The bell sounded with a shrill, annoying ring. At this point in time, it was the sound of freedom.
I packed up and waited for him to yell out a chapter, which I'd never remember, to review or a problem number that I would forget as soon as i heard it.
I trekked out the door and down the hall. I was still clumsy. That would never change. I got myself back up from my falls now, though - I didn't need help.
I slid my earbuds in as I made it through the never ending rain to my truck. My beast of a truck that I loved so dearly.
I maneuvered through the rain to my house at my own pace, and then pulled in just like normal.
Today was a good day. It was Friday, Jake and Billy would come over, and I'd make dinner. Dad would be happy.
I'd talk to Jake about his newfound ability to turn into giant freaking wolf. No one was normal in my life. I was half expecting Angela to be a witch, Jessica to be a succubus, Lauren to turn into a giant snake, and Mike Newton to be a vampire hunter.
Before I headed inside, I went to the mail box and got today's mail, managing to slip only once. Proudly, I applauded myself as I quietly sang to Hinder's "Lips of an Angel."
Once inside, I tossed down my backpack and sorted through the mail. Along with the bills was one handwritten letter addressed to me. There was no name to give an indication who it came from.
I sank down into the dining room chair, staring at it, afraid to open this unknown envelope.
Who was it?
The Cullens.
A sense of dread and hope crept into me. I knew in my gut that it was them, just one of those feelings.
Even though they hadn't had contact with me, I just knew it was them, although I couldn't explain the feeling even to myself. I mean, other than me, who would think it was them?
I didn't know which Cullen it was, though. I dreaded the possibility that it could be Edward, hoping for anyone else.
I missed my big brother, the mother I truly never had, the mentor I'd always wanted, the best friend. Wow, I'd even want to hear from Rosalie. Jasper...I wonder if he's okay.
I didn't know him, only really talked to him at the hotel in Phoenix. He told me I was worth it.
Strangely, those words echoed in my mind a lot these past months.
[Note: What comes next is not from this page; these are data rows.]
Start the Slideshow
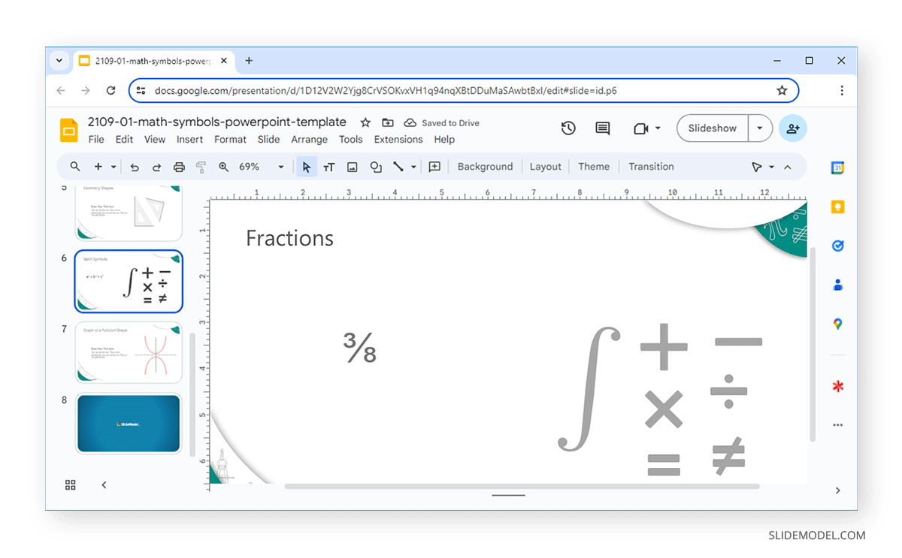Screen dimensions: 902x558 [x=711, y=128]
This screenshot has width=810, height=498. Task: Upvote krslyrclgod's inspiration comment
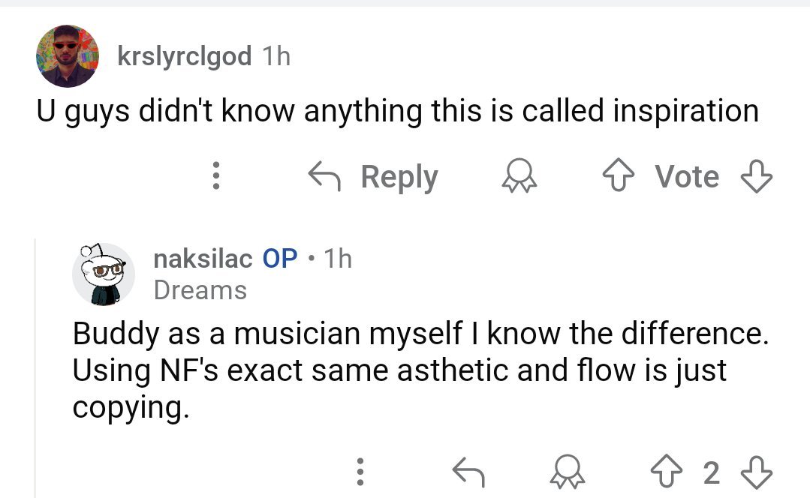coord(619,177)
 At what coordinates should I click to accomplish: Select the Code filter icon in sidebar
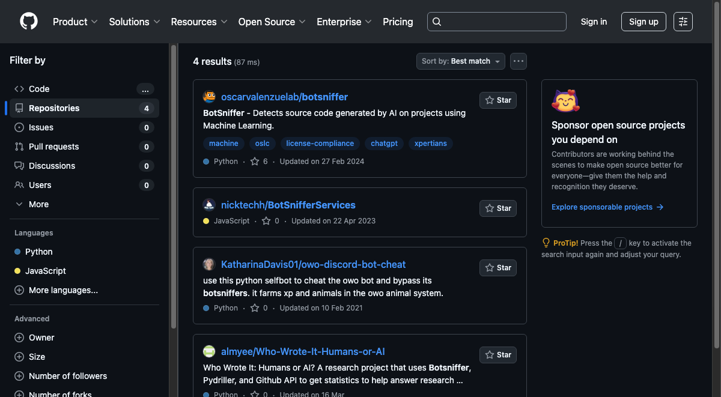pos(18,89)
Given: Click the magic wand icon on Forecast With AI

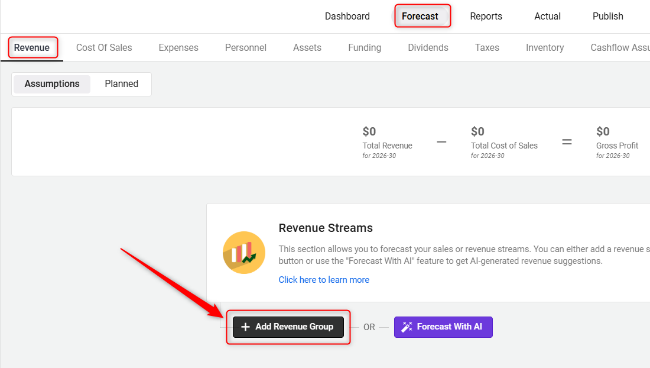Looking at the screenshot, I should coord(407,327).
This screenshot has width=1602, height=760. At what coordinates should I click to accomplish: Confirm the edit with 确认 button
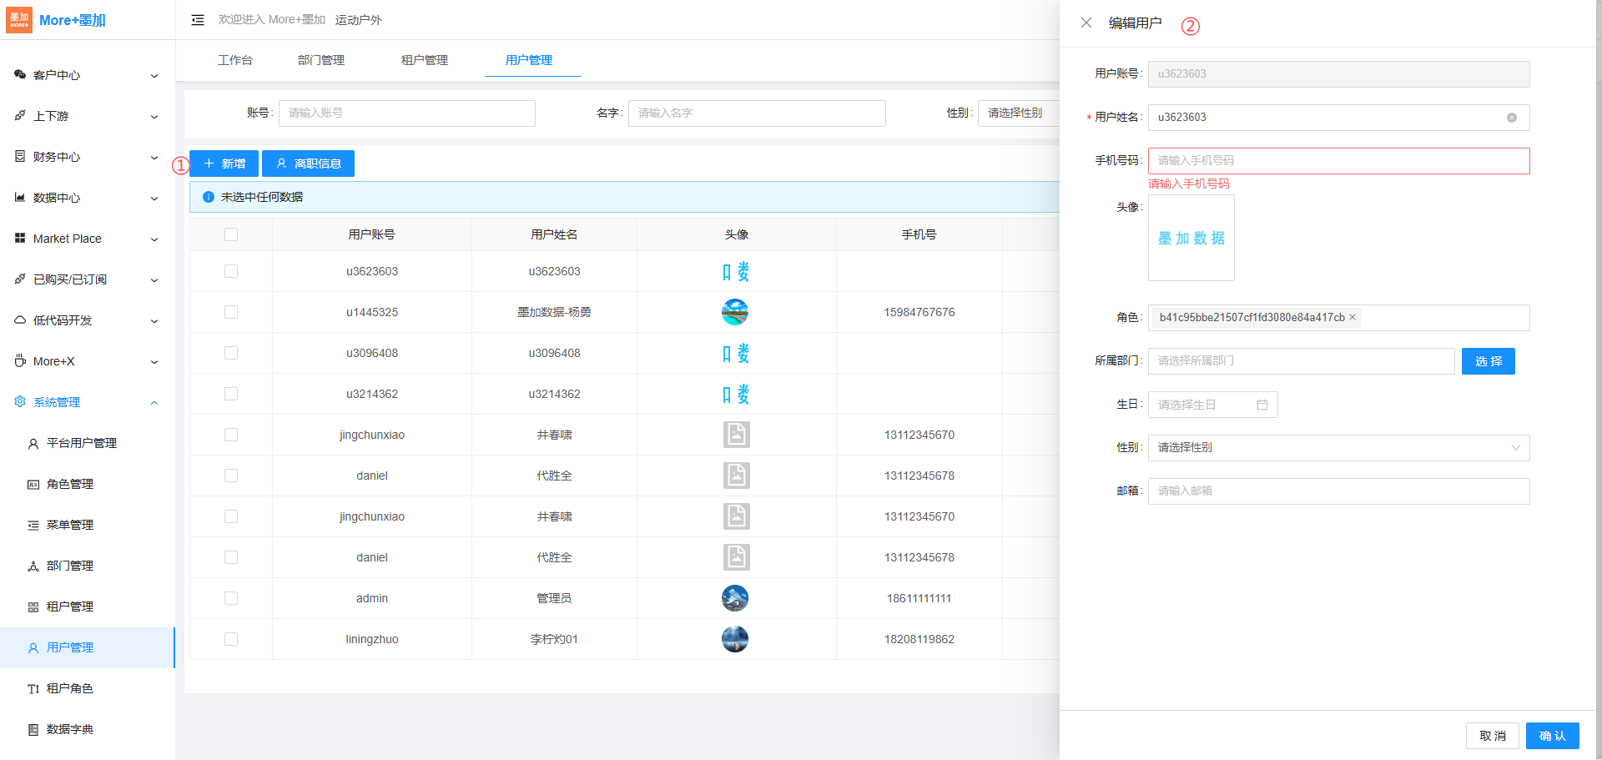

Being an empath, he must've been going through a lot. Blaming himself for Edward doing what he did.
I'm not stupid, I knew he made them leave. They loved him, they'd do anything for him. They'd known him longer. I was mad at them, sure, but should they ask, I would forgive them. Edward didn't want me. It was simple.
I got up, abruptly grabbed my backpack and the letter, and ran upstairs to my room.
I put the letter under my pillow. I would read it that night.
I wanted to have more of a good day before I was disappointed. I would be disappointed, no matter who it's from. I knew that for sure. It was just a letter.
Whoever it was, they weren't here to explain, weren't here to give me the answers I needed. I let out a heavy sigh. Later, Bella, later.
When your father is asleep and can't hear you cry.